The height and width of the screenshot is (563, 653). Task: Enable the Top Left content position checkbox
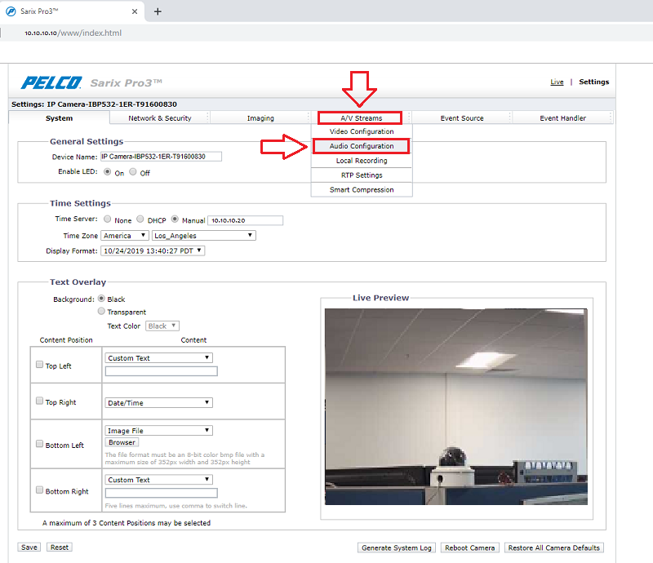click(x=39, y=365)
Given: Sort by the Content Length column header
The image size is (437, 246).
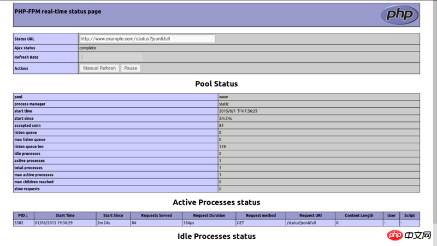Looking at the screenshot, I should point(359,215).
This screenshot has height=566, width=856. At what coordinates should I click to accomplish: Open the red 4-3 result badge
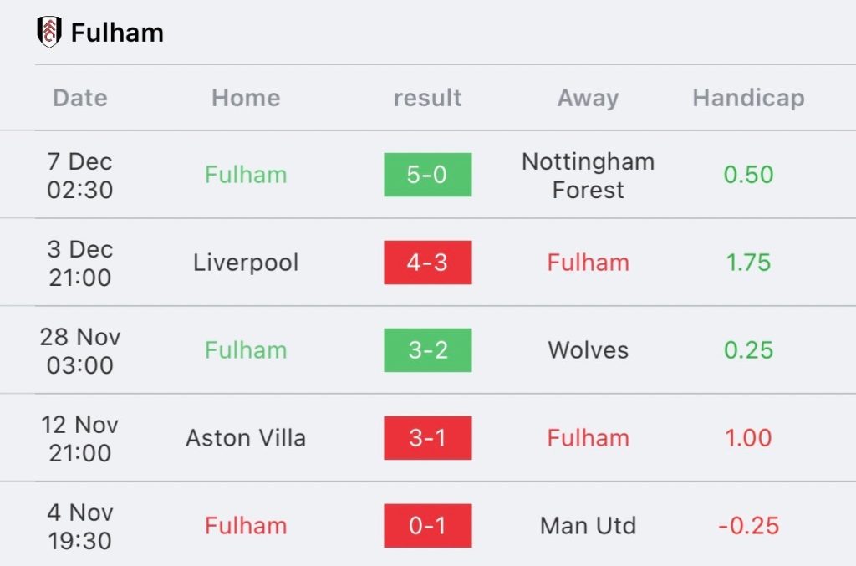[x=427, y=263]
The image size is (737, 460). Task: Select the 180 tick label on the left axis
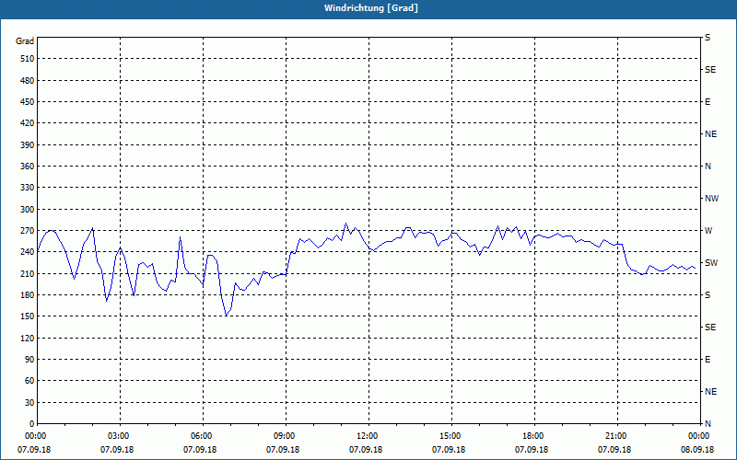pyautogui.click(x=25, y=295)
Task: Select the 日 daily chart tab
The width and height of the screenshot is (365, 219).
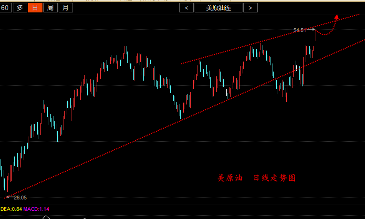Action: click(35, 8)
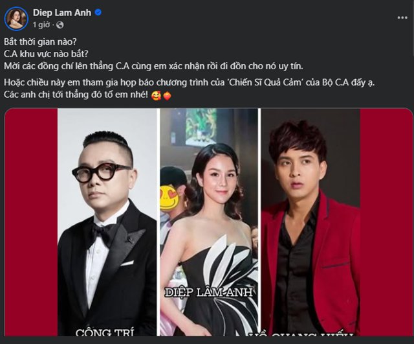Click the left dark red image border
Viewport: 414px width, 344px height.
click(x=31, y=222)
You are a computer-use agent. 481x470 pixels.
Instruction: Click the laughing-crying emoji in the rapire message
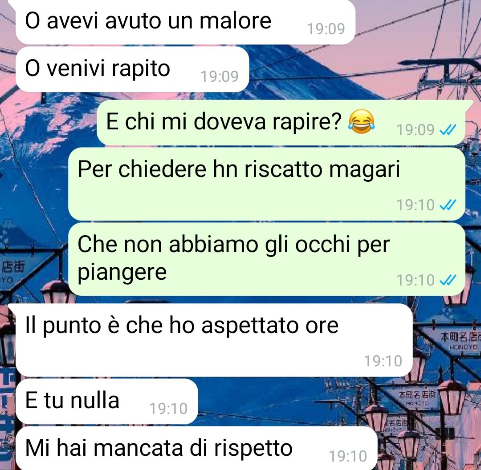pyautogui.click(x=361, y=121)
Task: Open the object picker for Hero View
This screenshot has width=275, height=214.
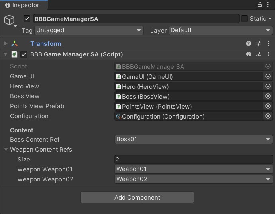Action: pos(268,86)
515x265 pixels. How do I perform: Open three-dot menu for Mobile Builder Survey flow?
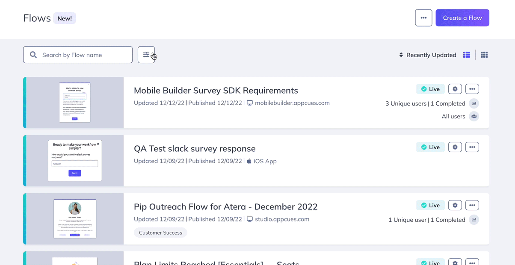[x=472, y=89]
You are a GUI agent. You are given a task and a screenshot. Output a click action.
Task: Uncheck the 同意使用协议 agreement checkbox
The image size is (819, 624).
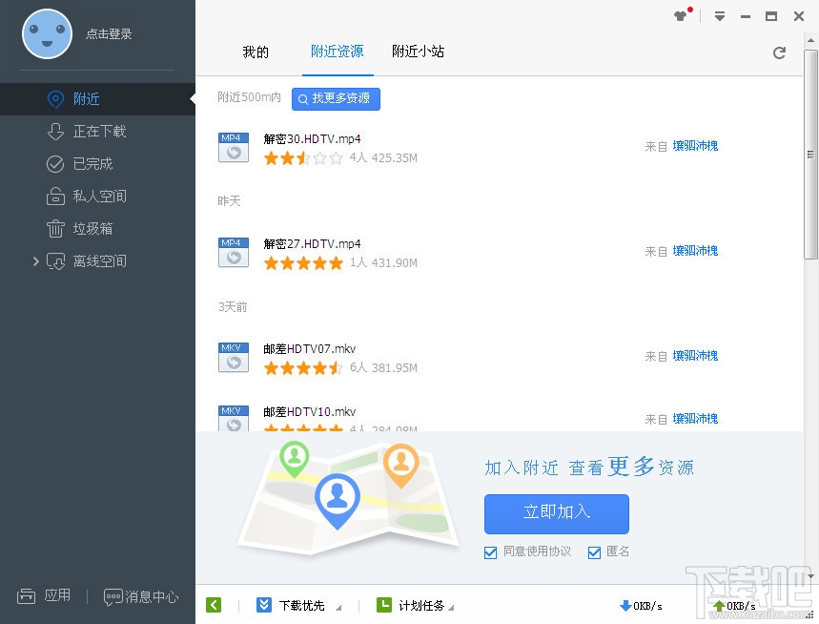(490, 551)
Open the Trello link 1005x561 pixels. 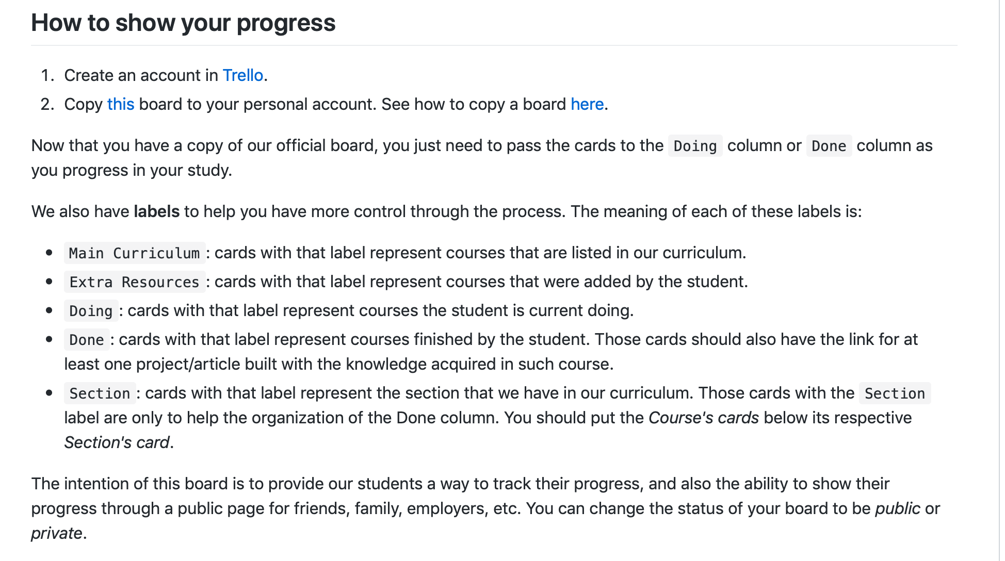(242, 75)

▸ **EXERCISE DESCRIPTION**:
Wherever the string "agent" occurs in the data, copy the line that holds it.

▸ **EXERCISE RESULT**:
You are a computer-use agent. 481x470 pixels.
You are a GUI agent. You are given a task and a screenshot. Output a click action.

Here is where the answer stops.